Melodically, the complaint focuses on those same two bars that contain those somewhat similar but very common chords, and sees those two lyrical phrases and points out eight similarities, four in the first bar, four in the second. I’ll write them out when I have a sec. See if you can follow this for now:

The very most basic means of comparing melodies is what you would expect. I look for identical pitches appearing at the same times (rhythmic placement) and held for the same duration. And then, for a copying argument to be strong, I look for conspicuous strings unlikely to have occurred by coincidence.

Here, syllable by syllable, “Some” is the same pitch, but is different in duration and rhythmic placement. Next, whether we’re singing “Things” or either syllable of “People” we’re on different pitches. Ne-ver are never on the same pitch but are rhythmically the same in both placement and duration. And “Change” is a different note as well, but occurs at the same rhythmic placement and for a different duration.

ONE note is the same. One, in the key phrase.

Two in total for the entire two-measure example. “That Girl” in these two measures contains seventeen notes.
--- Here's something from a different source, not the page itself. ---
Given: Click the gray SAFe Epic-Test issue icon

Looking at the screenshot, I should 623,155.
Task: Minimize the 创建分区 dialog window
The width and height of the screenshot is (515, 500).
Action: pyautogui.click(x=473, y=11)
Two, the same.

I’ve never met a musicologist I didn’t like, but this next bit would set me on a bad path:

While there aren’t any notes to speak of that are the same, they depict the last four notes of “Some Things Never Change” as an “inversion” of the last four in “That Girl.” What’s an inversion, you don’t ask because you rightly don’t care? “Melodic inversion” is a compositional technique where you take a melody that for example starts on C, moves UP a diatonic step to D, then down three diatonic steps to A, and then, because you’ve perhaps been taught in your 20th century composition class at conservatory that inversion is cool, you write a sort of reverse of that, beginning perhaps but not necessarily again on C, then instead of up, you write the next note DOWN a diatonic step to B, and then UP three diatonic steps to E. You’re writing melodies that move by the same intervals as before, in the opposite direction as before. Is this musicologicially significant or probative of copying? Sure, sometimes. If I found a melody a dozen notes long and then another melody in the next measure or a corresponding measure that was a perfect retrograde inversion of those twelve notes? I’d surmise the composer employed that technique.
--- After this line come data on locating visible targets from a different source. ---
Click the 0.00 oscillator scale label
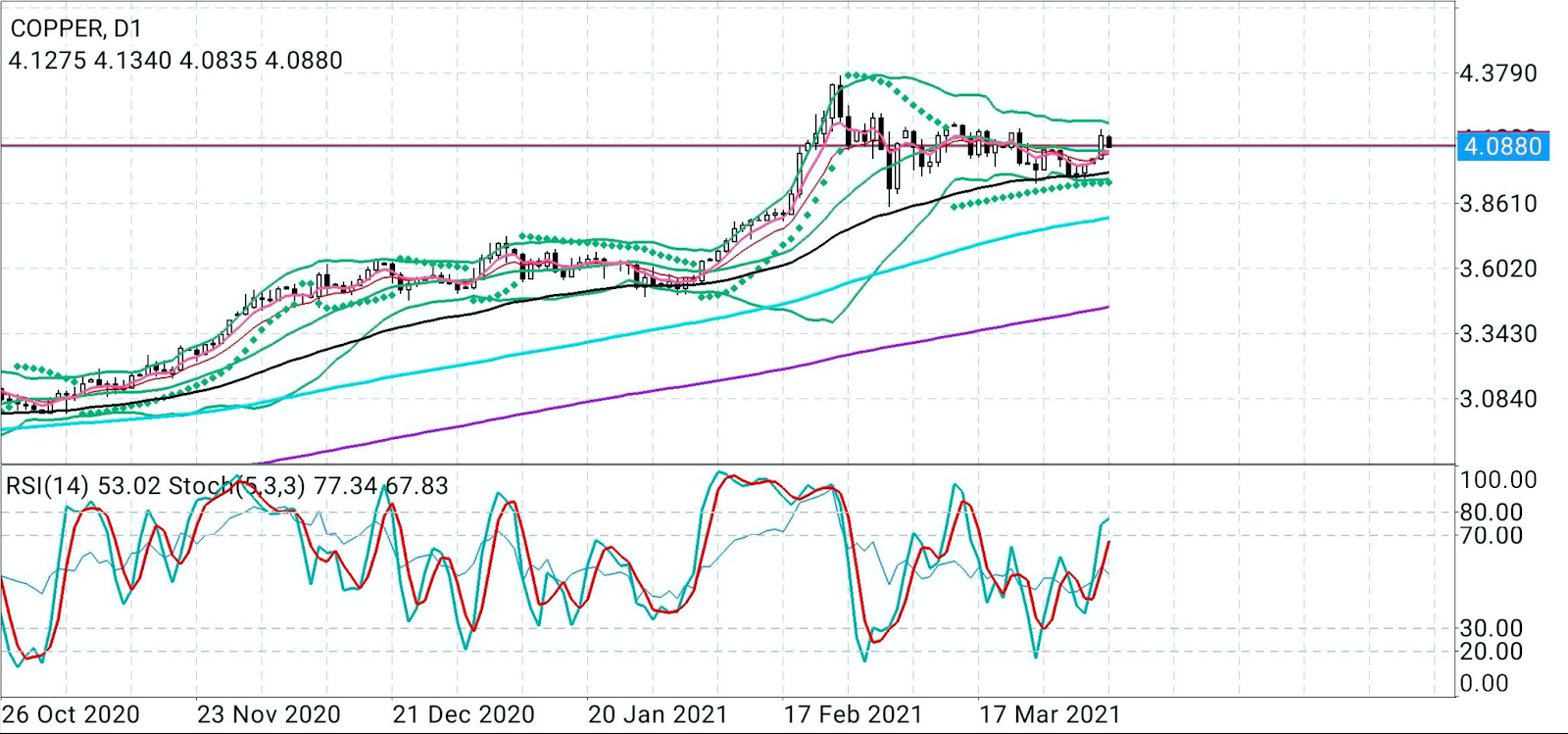This screenshot has height=734, width=1568. coord(1484,684)
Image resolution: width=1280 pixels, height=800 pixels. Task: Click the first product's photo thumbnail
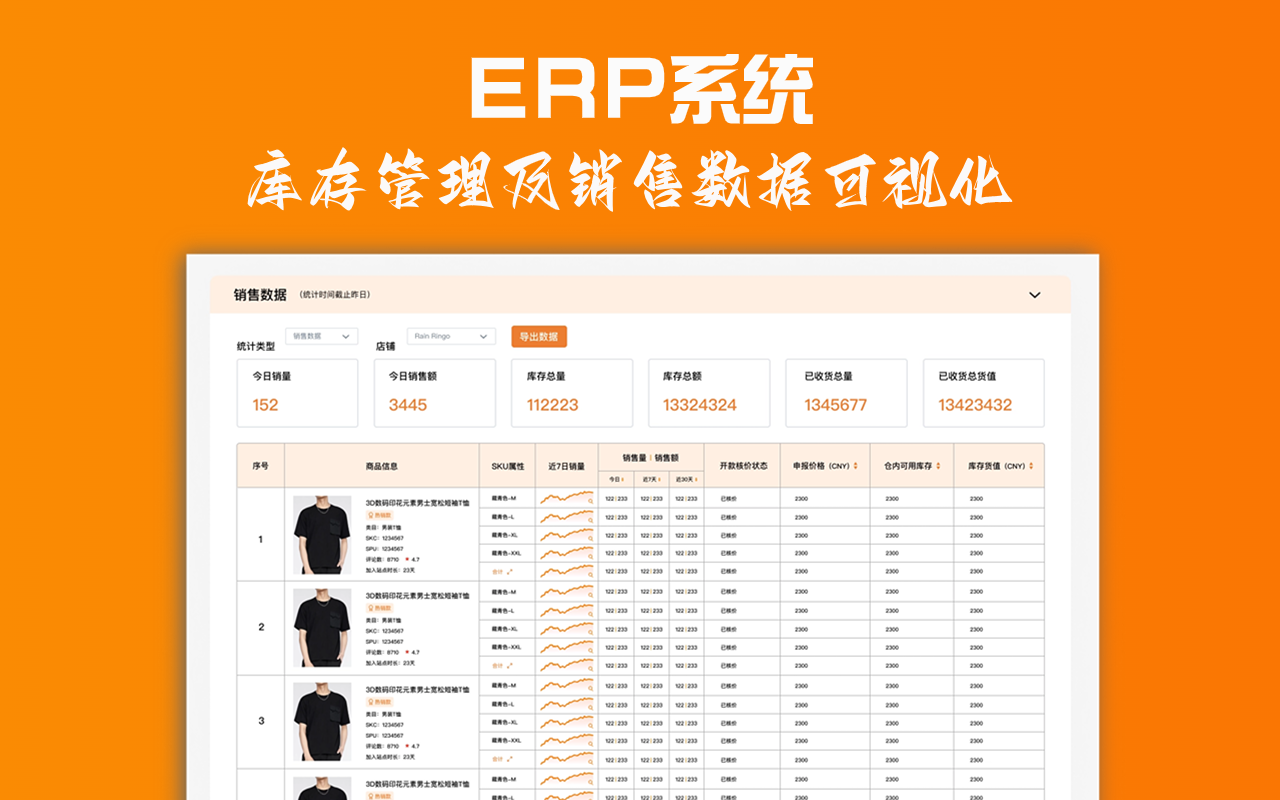(x=322, y=535)
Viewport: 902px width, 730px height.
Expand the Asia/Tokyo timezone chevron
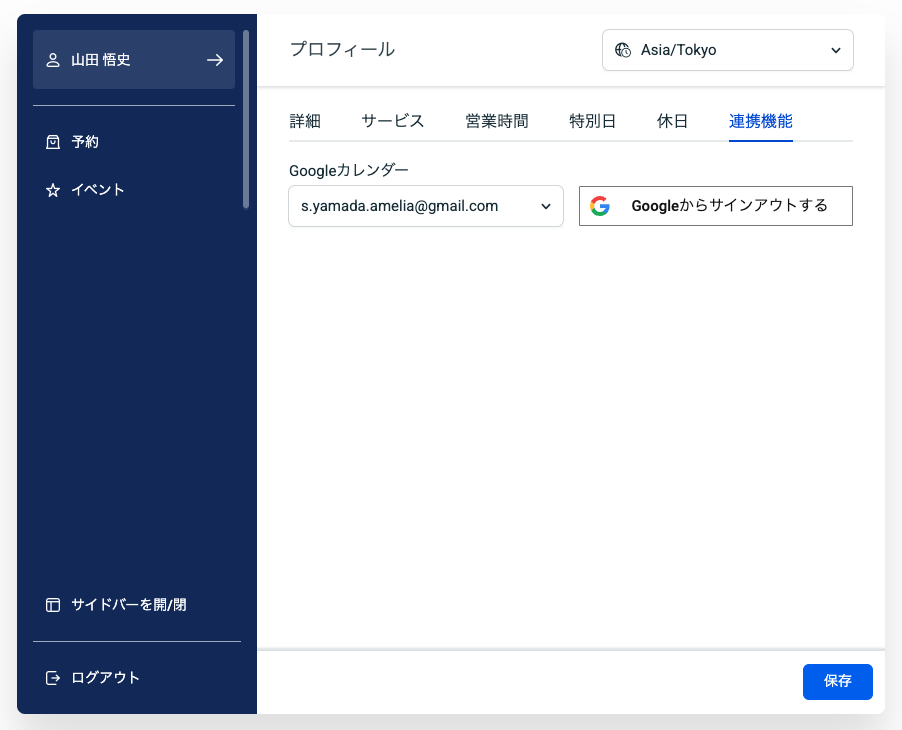pos(836,50)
So they’d have us believe Lopez and Anderson-Lopez derived their melody by taking the four notes from “That Girl,” which are B down one to A, down one to G, down three to D, and inverting them, G up one to A, then up one to B, then up not three but two to D, because I dunno, they couldn’t count to three?

What it actually is, simply, is “Mi – Re – Do – Sol” versus “Do – Re – Mi -Sol.”

When we hear “Do Re Mi” do we ask, “how on earth did you come up with that?” No.

Do those sound at all the same? No.

Have we indulged this long enough? Yes.

There are a few pages of observations left in the complaint, but that last one wore my patience. Inversion is a thing. It’s all over the place in classical music. In Jazz, you’re taught to do it when you’re learning to stretch material. In serial music, it’s rudimentary. But is it the best explanation of how one song goes DO RE MI and another goes MI RE DO? No.

A musicologists job is to illuminate the musical matters for the finders of truth to consider. This is more like confusing them and getting them to focus on a shiny meaningless sideshow.

Ed Sheeran is right when he says there are too many cases like this out there. That’s not Mr. Grigson’s fault, nor his burden, and he’s entitled to his opinion. And I remain sympathetic, truly. He owes it to himself and to his eleven year old to make sure he has not been taken advantage of.

A musicologist and the courts should assure him he has not been, and he should go back to living his, I hope, happy and fulfilling life, not haunted by any of this. Probably too late for that.